Non è un mistero cosa sia cambiato Artforum: Penske Media l’ha comprato. La rivista da lungo tempo indipendente è stata acquisita da Penske nel dicembre 2022, rafforzando il patrimonio di riviste d’arte del conglomerato, che comprende anche ARTnews E Arte in America. Al momento dell’acquisizione, Forum dei libri, ArtforumLa sua controparte letteraria, annunciò che stava per chiudere, presumibilmente essendo stata considerata una proposta non redditizia da Penske. (Quella rivista è ora di nuovo operativa dopo il Nazione acquistato all’inizio di quest’anno.)

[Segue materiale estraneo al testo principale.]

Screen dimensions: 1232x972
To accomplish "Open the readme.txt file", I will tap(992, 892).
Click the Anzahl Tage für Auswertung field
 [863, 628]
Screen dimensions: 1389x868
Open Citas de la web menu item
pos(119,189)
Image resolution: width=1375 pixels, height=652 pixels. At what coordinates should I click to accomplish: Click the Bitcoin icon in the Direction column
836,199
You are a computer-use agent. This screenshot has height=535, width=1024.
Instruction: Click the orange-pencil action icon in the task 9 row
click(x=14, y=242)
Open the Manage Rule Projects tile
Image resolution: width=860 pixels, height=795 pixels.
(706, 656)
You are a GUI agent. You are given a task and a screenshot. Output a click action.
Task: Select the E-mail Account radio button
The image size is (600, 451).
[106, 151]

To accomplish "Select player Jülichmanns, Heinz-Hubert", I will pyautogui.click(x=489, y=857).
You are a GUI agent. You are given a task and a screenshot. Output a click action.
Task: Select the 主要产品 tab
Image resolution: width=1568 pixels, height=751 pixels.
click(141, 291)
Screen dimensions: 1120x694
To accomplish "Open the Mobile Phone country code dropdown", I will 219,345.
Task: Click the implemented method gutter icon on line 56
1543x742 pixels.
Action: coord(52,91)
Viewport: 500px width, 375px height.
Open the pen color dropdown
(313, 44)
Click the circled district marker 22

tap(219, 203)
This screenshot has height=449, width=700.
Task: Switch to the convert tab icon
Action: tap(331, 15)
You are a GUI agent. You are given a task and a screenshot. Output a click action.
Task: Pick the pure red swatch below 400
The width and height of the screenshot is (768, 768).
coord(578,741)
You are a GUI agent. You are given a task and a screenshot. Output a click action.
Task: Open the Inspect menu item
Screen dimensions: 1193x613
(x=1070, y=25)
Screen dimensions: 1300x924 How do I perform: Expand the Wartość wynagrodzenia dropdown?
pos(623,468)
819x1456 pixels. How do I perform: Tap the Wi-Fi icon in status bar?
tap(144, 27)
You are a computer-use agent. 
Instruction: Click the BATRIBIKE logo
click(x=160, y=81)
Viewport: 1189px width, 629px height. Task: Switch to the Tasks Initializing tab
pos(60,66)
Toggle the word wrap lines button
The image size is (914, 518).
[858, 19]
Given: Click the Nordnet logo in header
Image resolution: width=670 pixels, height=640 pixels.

In un campo decisamente affollato, Penske Media potrebbe essere il più ostile tra tutti i conglomerati mediatici all’indipendenza editoriale delle sue proprietà. Per prova, non guardare oltre il portafoglio Hollywood dell’azienda: Varietà, Scadenzae il Reporter di Hollywood (THR). Le pubblicazioni di settore sono servite da portavoce dei dirigenti dello studio che diffondevano voci e riciclavano i punti di discussione dell’Alleanza dei Produttori Cinematografici e Televisivi (AMPTP) durante il doppio sciopero durato mesi nel settore dell’intrattenimento. Non è che questa sia necessariamente una novità per il settore – THR è stata la fonte originale della famigerata lista nera di Hollywood, dopo tutto – ma è spudorata come non lo è mai stata.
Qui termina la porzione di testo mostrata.